Smoothing Properties of Conditional Expectation 📂Probability Theory

Smoothing Properties of Conditional Expectation

Theorem

Given a probability space $( \Omega , \mathcal{F} , P)$ and a sub-sigma field $\mathcal{G}, \mathcal{G} ' \subset \mathcal{F}$, assume $X$ and $Y$ are random variables.

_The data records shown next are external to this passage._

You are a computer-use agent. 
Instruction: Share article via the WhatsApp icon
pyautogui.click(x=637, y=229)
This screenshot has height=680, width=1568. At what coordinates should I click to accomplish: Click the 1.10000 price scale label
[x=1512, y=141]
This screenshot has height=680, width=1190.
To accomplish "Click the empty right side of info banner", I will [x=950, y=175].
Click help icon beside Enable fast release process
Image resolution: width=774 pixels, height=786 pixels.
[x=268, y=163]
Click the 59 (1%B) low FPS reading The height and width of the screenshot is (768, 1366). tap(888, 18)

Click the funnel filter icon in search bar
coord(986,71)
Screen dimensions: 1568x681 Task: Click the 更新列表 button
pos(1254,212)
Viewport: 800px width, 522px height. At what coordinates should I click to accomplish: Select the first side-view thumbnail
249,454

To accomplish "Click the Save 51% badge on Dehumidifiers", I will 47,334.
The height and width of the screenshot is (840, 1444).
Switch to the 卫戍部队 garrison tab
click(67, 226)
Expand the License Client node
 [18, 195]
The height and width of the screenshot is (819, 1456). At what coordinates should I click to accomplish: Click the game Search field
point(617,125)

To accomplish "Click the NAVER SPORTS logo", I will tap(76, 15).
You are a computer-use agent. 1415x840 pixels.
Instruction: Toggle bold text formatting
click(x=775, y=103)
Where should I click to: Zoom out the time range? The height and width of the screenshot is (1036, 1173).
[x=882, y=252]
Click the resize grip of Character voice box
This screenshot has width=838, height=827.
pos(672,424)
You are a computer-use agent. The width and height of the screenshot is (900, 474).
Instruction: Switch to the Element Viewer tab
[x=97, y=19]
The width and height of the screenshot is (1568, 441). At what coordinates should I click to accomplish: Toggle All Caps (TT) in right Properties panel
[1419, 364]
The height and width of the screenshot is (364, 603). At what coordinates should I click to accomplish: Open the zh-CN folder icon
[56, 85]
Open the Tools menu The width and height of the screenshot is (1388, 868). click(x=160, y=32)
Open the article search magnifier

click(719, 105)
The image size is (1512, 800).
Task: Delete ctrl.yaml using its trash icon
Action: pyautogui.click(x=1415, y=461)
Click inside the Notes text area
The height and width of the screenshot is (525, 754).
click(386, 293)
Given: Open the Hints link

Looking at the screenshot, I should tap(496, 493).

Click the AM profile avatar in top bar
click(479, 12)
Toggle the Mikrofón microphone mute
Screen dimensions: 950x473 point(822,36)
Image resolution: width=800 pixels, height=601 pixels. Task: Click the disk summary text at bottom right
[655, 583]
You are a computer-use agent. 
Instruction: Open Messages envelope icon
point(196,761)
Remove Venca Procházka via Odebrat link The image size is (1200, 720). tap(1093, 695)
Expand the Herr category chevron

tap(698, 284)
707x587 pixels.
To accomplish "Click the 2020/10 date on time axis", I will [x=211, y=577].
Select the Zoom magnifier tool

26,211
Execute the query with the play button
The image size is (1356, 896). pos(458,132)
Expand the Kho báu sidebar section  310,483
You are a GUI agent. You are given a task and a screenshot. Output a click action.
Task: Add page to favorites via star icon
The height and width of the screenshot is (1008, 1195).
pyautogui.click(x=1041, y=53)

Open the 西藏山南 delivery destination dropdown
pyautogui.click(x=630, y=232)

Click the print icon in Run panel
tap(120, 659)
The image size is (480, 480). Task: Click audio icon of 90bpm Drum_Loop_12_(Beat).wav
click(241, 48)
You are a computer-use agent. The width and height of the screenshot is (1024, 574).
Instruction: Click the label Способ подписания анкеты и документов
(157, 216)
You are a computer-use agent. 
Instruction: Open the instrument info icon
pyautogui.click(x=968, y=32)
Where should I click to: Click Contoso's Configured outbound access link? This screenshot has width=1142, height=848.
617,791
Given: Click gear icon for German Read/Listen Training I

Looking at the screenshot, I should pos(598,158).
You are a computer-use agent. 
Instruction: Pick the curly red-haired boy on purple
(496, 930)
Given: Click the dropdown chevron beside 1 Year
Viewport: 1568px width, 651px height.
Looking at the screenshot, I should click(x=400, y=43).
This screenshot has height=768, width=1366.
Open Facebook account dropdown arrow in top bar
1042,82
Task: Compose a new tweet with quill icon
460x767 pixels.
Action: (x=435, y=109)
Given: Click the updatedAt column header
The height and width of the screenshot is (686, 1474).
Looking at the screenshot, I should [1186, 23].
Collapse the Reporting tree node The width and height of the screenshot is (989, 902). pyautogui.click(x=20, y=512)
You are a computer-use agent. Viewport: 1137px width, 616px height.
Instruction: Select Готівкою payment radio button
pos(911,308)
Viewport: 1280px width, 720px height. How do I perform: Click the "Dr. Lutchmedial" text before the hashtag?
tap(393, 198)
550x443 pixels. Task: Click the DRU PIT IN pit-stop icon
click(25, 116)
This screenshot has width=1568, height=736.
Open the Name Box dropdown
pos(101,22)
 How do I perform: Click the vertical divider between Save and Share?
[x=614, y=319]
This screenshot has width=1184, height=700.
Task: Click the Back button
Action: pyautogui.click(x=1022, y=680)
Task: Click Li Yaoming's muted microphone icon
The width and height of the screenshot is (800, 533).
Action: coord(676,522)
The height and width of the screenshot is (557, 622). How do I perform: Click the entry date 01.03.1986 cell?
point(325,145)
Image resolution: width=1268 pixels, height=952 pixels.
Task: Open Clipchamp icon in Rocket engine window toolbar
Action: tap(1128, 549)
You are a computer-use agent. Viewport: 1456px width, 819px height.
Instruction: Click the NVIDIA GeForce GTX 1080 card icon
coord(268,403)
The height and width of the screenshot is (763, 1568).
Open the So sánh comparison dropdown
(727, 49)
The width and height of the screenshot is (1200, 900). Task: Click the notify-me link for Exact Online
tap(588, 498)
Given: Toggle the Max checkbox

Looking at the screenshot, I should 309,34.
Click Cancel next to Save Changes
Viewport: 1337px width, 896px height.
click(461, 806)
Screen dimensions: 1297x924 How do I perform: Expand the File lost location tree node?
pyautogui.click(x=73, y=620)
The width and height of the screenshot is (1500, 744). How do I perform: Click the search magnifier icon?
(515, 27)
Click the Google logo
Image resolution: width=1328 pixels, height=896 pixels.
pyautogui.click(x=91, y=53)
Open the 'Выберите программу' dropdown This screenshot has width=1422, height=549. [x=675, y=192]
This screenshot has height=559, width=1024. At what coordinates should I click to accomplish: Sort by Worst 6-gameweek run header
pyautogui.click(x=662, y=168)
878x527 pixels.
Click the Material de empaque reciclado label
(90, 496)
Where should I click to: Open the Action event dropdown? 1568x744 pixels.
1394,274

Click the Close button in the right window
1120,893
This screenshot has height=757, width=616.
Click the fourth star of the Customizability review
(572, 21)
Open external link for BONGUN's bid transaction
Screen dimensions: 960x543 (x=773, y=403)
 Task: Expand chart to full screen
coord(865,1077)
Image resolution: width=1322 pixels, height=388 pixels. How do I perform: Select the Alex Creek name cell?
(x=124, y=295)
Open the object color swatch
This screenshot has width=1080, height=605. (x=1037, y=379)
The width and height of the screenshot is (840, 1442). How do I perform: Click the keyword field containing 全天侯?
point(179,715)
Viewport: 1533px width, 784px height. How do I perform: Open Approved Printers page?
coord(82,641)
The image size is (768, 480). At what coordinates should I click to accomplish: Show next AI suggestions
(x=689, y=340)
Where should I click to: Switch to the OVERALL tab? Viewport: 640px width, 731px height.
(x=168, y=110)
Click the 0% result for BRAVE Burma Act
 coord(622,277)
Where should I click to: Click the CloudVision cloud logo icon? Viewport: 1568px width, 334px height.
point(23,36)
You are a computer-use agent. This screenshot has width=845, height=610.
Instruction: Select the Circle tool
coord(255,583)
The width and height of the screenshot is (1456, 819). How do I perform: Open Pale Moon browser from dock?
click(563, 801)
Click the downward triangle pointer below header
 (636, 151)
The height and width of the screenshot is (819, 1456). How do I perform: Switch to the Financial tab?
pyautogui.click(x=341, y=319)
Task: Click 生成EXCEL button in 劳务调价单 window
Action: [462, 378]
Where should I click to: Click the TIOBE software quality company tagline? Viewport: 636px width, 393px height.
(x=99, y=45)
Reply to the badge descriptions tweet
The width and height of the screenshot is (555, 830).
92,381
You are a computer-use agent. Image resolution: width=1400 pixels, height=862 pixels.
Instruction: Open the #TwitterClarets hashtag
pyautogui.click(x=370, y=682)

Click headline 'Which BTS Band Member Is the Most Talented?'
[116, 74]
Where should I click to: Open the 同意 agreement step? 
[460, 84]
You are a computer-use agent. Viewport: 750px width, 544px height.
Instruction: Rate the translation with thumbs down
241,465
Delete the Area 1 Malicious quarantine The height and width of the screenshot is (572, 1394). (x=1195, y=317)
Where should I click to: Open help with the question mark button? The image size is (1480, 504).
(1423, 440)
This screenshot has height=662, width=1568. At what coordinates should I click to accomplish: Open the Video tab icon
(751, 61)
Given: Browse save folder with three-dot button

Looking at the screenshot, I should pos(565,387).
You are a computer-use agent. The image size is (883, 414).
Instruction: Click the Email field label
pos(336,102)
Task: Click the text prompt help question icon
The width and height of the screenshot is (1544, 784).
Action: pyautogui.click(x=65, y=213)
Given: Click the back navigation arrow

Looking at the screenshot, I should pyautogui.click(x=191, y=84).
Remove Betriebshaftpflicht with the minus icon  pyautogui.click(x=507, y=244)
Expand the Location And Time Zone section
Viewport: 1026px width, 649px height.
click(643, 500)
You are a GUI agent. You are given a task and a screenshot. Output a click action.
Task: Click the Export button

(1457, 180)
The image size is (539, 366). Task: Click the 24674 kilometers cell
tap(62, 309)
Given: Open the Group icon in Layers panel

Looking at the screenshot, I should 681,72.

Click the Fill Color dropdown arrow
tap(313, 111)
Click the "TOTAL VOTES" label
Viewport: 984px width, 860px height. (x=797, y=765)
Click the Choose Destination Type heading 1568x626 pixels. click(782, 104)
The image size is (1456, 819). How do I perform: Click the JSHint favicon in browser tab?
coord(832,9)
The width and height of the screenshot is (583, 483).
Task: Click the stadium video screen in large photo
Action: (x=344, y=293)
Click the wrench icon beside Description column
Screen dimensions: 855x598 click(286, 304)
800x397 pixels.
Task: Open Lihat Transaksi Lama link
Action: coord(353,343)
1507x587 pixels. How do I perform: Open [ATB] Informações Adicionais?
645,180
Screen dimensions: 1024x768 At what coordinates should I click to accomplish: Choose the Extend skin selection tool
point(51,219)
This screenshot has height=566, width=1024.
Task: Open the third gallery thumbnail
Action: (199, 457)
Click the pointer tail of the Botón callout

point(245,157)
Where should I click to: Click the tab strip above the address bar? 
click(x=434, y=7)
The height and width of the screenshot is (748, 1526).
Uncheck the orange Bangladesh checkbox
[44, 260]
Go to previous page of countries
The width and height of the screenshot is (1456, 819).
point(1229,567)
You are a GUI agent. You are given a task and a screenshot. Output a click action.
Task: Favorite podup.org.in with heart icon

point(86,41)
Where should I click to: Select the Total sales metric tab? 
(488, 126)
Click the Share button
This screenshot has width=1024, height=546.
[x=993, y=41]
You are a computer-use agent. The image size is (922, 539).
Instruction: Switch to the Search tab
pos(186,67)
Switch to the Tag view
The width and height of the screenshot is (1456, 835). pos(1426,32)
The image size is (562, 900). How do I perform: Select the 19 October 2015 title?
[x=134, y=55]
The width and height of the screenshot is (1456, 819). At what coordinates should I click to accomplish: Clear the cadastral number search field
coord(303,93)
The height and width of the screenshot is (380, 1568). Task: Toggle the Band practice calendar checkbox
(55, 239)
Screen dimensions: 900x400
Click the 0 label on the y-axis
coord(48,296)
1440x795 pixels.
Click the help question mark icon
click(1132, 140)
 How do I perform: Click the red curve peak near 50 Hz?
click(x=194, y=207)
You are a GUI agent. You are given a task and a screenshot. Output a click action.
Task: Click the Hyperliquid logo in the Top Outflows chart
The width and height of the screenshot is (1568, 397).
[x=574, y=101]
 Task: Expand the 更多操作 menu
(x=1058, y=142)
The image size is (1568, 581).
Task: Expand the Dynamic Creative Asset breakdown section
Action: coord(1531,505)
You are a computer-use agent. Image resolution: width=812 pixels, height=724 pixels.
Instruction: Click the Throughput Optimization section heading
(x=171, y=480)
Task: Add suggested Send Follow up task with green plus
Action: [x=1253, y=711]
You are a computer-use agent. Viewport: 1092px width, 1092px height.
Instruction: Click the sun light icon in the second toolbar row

[1]: If $X$ is $\mathcal{G}$-measurable $$ E(XY | \mathcal{G}) = X E (Y | \mathcal{G}) \text{ a.s.} $$
[2]: If $\mathcal{G} ' \subset \mathcal{G}$ then $$ \begin{align*} E (X | \mathcal{G} ') =& E \left( E ( X | \mathcal{G}) | \mathcal{G} ' \right) \\ =& E \left( E ( X | \mathcal{G} ') | \mathcal{G} \right) \end{align*} $$

$\mathcal{G}$ being a sub-sigma field of $\mathcal{F}$ means both are sigma fields of $\Omega$, but $\mathcal{G} \subset \mathcal{F}$.
$X$ being a $\mathcal{G}$-measurable function means for every Borel set $B \in \mathcal{B}(\mathbb{R})$, we have $X^{-1} (B) \in \mathcal{G}$.

Description

When dealing with conditional expectations, a sigma field can be viewed as ‘information’ about a random variable. Especially, the smoothing property should be understood more intuitively than being obsessed over a mathematical proof:

[1]: The fact that $X$, not being a scalar, can pass through $E$ is not only astonishing but also implies it can conveniently be used anywhere. That $X$ is $\mathcal{G}$-measurable means the sigma field $\mathcal{G}$ has all the information about $X$. Since it already knows $X$ itself, there’s no need to calculate its expectation; just pass through $E$. Mathematically, $X$ is not a scalar, but at least when $\mathcal{G}$ is given, $X$ becomes a determined value—a scalar.
[2]: That $\mathcal{G}$ is a sub-sigma field of $\mathcal{F}$ can be understood as meaning $\mathcal{G}$ has less information than $\mathcal{F}$. Looking at the formulas, it’s seen that regardless of the order in which expectations are taken, the result will be that of the one with less information. To interpret this intuitively:
- $E (X | \mathcal{G} ') = E \left( E ( X | \mathcal{G}) | \mathcal{G} ' \right)$: Even if $\mathcal{G}$ provides a lot of information about $X$, the lack of information from $\mathcal{G} ' $ results in obtaining an expected value at the level of $\mathcal{G} ' $.
- $E (X | \mathcal{G} ') = E \left( E ( X | \mathcal{G} ') | \mathcal{G} \right)$: $\mathcal{G} ' \subset \mathcal{G}$ essentially means that whatever information $\mathcal{G} ' $ knows about $X$ is already known by $\mathcal{G}$, hence, the expectation obtained is at the level of $\mathcal{G} ' $.

Proof

[1]

Strategy: Start with indicator functions, generalize to simple functions, and use the trick of representing arbitrary functions with non-negative functions to push towards the case of positives.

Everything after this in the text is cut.